R-squared is the percent variability in the response that is explained by our model. (Can use when models have same number of variables for model selection)
Adjusted R-squared is similar, but has a penalty for the number of variables in the model. (Should use for model selection when models have different numbers of variables).
- Question: Based on the adjusted \(R^2\)s of these two models, which one do we prefer?
The interaction effects model, though just barely.
Another model to consider
- Your turn: Let’s add one more model to the variable – issue month.
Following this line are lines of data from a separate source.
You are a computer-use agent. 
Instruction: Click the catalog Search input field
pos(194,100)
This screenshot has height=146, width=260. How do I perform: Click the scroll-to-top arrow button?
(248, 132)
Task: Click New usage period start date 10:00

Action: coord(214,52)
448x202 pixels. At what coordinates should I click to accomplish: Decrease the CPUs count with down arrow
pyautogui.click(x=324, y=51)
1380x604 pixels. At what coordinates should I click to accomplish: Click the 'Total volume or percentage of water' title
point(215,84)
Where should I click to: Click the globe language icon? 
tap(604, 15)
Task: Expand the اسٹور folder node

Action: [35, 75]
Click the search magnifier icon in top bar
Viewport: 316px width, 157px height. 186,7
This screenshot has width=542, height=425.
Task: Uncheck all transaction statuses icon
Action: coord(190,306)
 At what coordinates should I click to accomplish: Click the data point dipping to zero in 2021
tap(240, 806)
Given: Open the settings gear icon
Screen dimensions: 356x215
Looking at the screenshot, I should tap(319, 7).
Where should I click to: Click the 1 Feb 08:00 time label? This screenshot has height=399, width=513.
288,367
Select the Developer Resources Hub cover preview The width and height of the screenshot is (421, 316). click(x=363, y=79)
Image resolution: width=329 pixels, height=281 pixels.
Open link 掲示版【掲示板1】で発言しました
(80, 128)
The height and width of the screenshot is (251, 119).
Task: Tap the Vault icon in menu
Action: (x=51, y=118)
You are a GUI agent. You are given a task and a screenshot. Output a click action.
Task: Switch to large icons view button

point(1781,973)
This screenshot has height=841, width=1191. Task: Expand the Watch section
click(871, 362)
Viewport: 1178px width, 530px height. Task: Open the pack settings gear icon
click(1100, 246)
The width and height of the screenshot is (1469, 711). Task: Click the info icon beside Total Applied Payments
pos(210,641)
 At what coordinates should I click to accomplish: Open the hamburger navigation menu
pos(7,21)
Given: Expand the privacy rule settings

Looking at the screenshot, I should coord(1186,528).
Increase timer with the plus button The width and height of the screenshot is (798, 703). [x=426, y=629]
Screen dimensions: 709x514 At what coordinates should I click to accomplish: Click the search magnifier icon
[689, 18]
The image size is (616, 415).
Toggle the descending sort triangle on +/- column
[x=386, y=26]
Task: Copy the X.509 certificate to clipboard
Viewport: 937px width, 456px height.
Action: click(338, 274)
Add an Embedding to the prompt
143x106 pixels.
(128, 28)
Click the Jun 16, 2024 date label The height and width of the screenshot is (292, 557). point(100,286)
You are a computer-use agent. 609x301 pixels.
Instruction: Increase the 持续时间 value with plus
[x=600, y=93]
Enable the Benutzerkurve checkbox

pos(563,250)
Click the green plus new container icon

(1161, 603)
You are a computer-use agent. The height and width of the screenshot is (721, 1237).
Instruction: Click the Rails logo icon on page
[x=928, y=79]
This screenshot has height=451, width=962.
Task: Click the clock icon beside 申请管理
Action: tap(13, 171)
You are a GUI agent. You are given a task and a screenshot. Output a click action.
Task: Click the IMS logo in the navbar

Should we add this variable to the interaction effects model from earlier?
linear_reg() |>
fit(interest_rate ~ credit_util * homeownership + issue_month, data = loans) |>
glance()
# A tibble: 1 × 12
r.squared adj.r.…¹ sigma stati…² p.value df logLik AIC BIC devia…³
<dbl> <dbl> <dbl> <dbl> <dbl> <dbl> <dbl> <dbl> <dbl> <dbl>
1 0.0694 0.0688 4.83 106. 5.62e-151 7 -29919. 59856. 59921. 232641.
# … with 2 more variables: df.residual <int>, nobs <int>, and abbreviated
# variable names ¹adj.r.squared, ²statistic, ³deviance
No, the adjusted R-squared goes down.